Considero-me um realista no exacto sentido atrás exposto. Mas há quem pense o contrário: os idealistas reduzem a realidade ao que dela se pensa… Os realistas são transcendentalistas, os idealistas são imanentistas. Eu sou transcendentalista. E também não confundo realista com materialista, nem idealista com espiritualista. O materialismo e o espiritualismo respondem a outro problema do acto de conhecer, qual seja o de saber a natureza do objecto conhecido: material ou espiritual?

Nunca antecipei Deus para entender o mundo e a vida, mas pensamento, mundo e vida conduziram-me à porta do mistério.
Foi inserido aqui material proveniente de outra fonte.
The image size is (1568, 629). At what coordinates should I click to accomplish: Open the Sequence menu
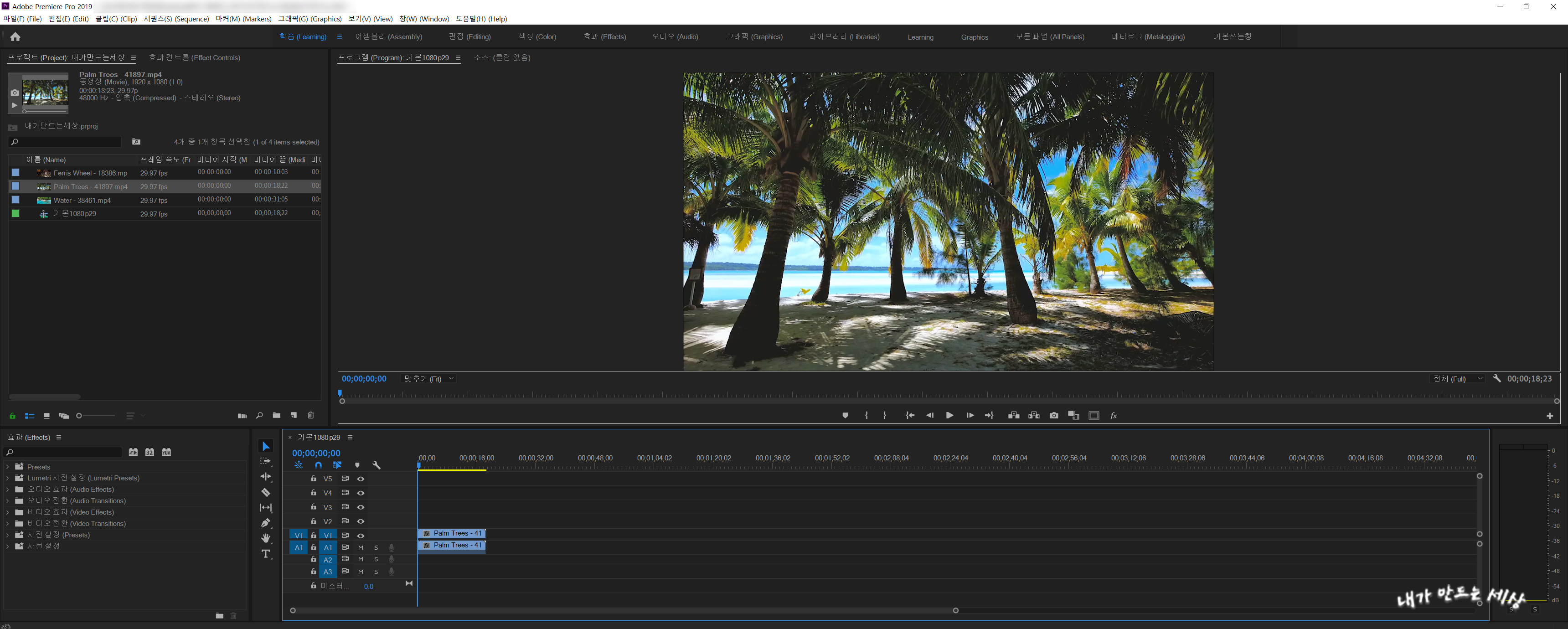pos(176,19)
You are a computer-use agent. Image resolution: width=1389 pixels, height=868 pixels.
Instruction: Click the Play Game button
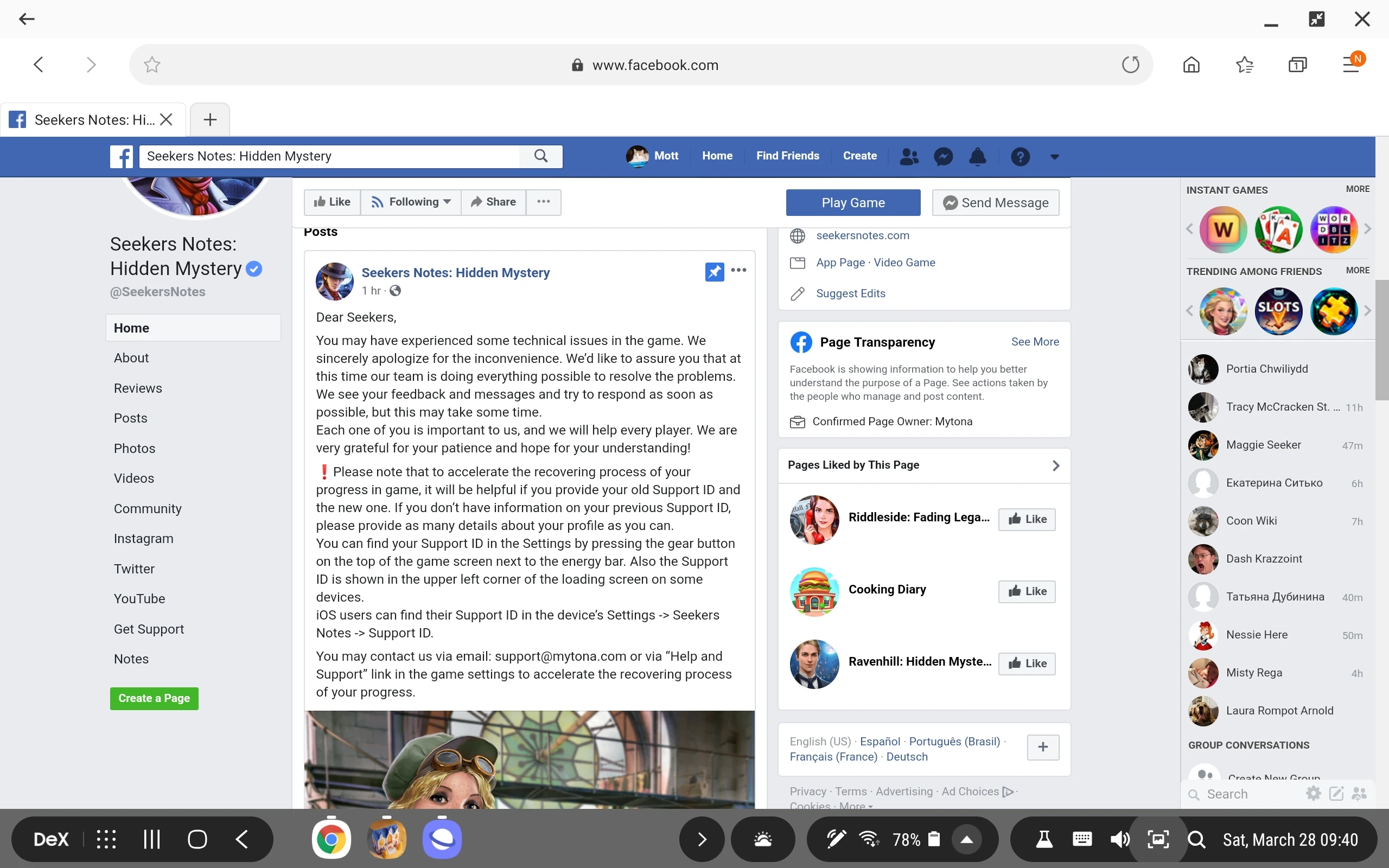(853, 203)
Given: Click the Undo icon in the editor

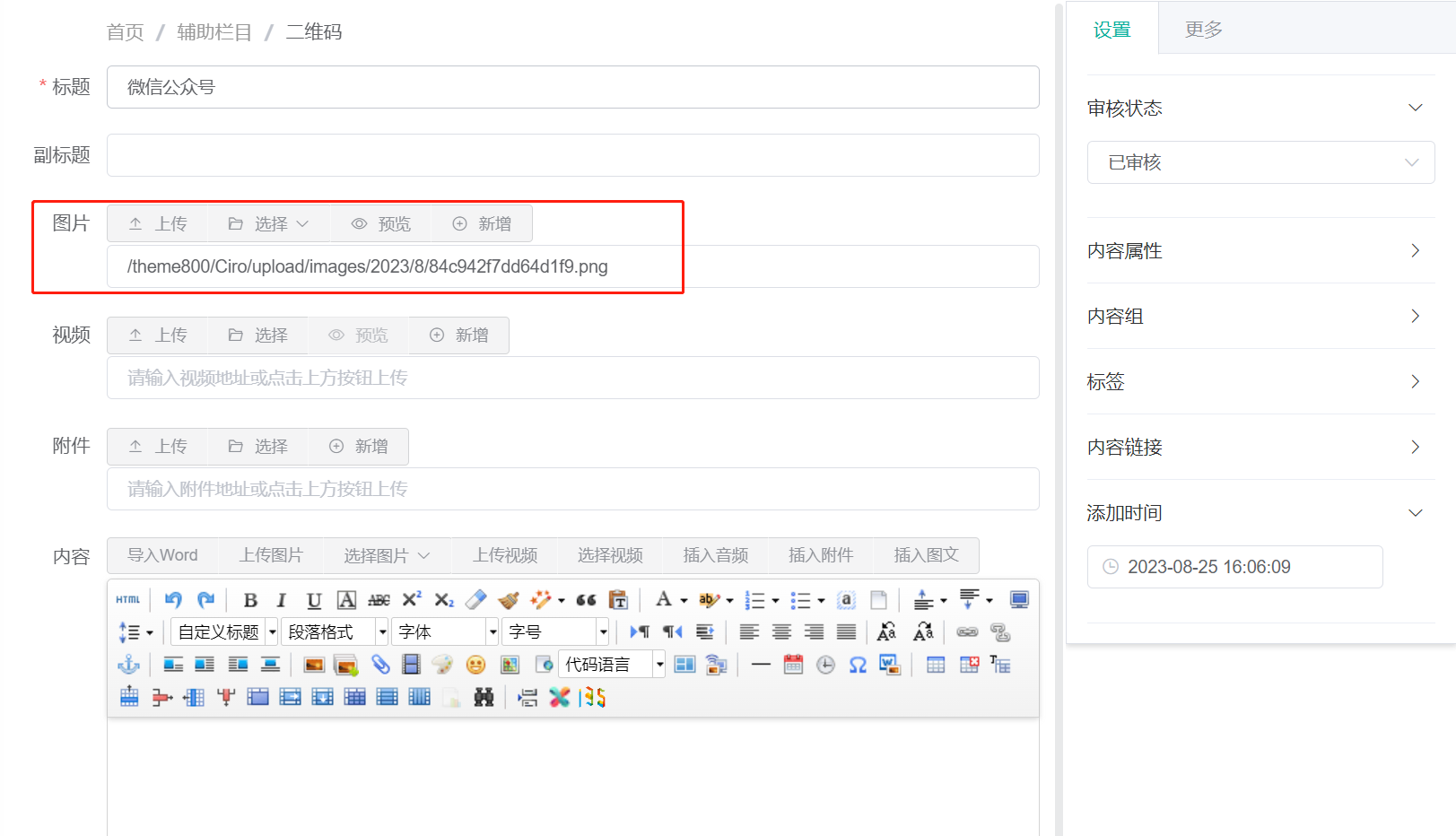Looking at the screenshot, I should coord(173,599).
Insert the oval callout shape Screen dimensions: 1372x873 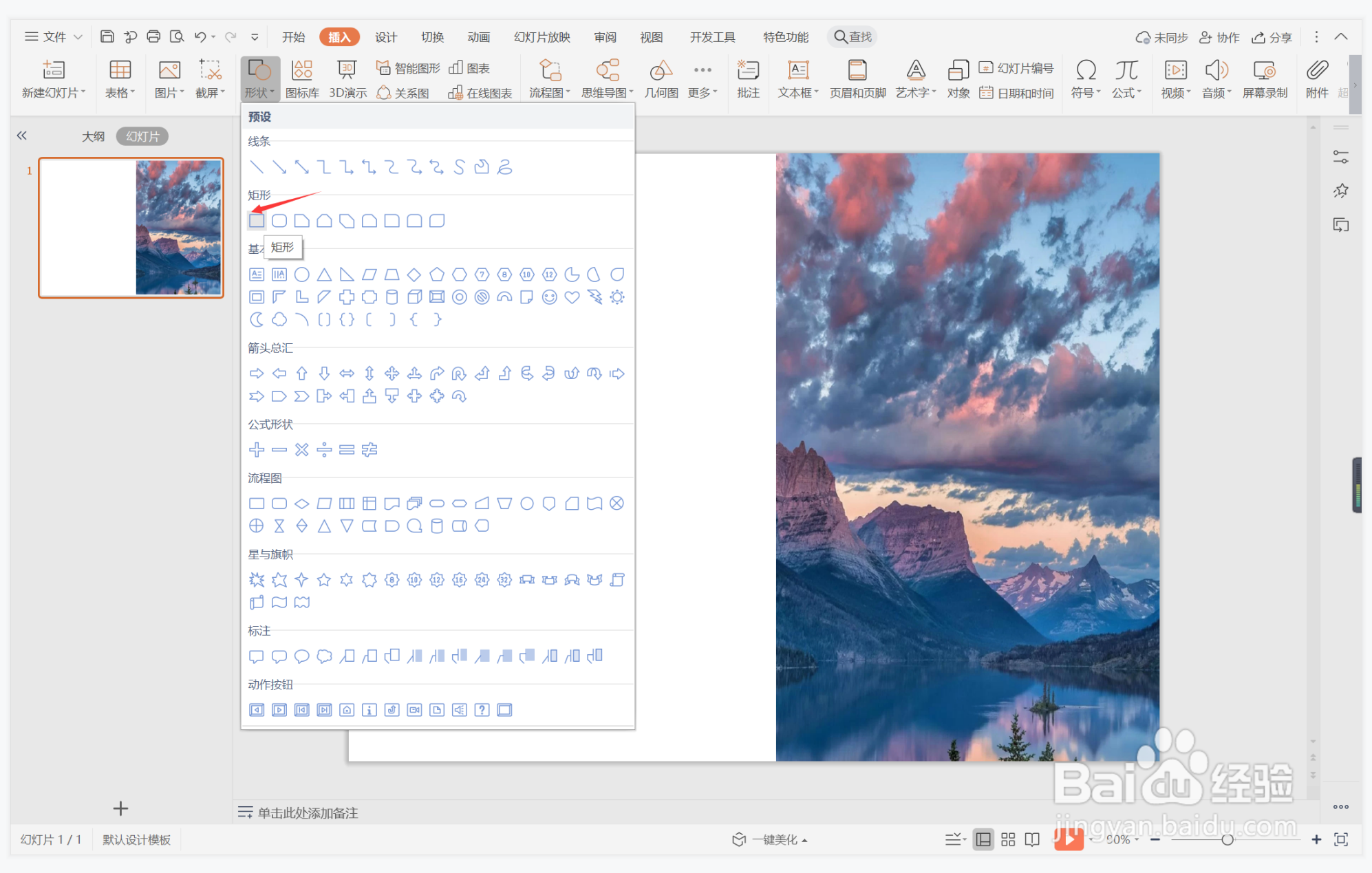click(301, 656)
Lá porque a razão o não domina, não tem razão em eliminá-lo. Os imanentistas, liberta a razão de ter de se confrontar com o real que a transcende, elegem geralmente um qualquer saber particular e arvoram-no em disciplina fundamental da sua particular sistemática filosófica. Há mesmo “modas” nisto das explicações. E há a ditadura das ideias na moda…

A vida tem prioridade sobre o pensamento. É o bom senso que o diz, a fenomenologia que o relata e a razão que o sanciona. A razão é para pensar a vida, mas não foi a razão que ma deu. Diz-me a razão que a morte não afecta a vida. A vida continua e já cá andava quando chegou ao meu conhecimento. Os outros não são o mesmo que eu, mas eu deles e eles de mim, todos esperamos a dádiva da justiça. E descobrimos entre nós a necessidade do amor, o usufruto da criação sem lei. E é porque não amamos que penosamente nos agarramos às virtudes e procuramos na história a objectivação dos valores. O homem não é a medida de todas as coisas: - não é de certeza a medida das coisas que já existiam antes dele.

Estas ideias consolam-me o espírito, mas não evitam a inquietação do viver. Descobri que cheguei perfeitamente ao entendimento do bem que devo fazer e à verificação de fazer o mal que não queria. E vejo que isso sucede com os demais. Evito, no entanto, ser manipulador de culpas. Defendo-me de quem queira manipular as minhas. É nesta dialéctica comportamental que eu insiro o perdão: perdoar pressupõe a coragem de não alterar as circunstâncias que levou o outro a ofender sem querer – consiste tão só em libertá-lo da culpa. Libertai-me da minha se vos ofendo.

Mas há quem ofenda por querer?

Se assim é, tratar-se-á de uma ofensa do espírito que nem o espírito mais santo pode perdoar.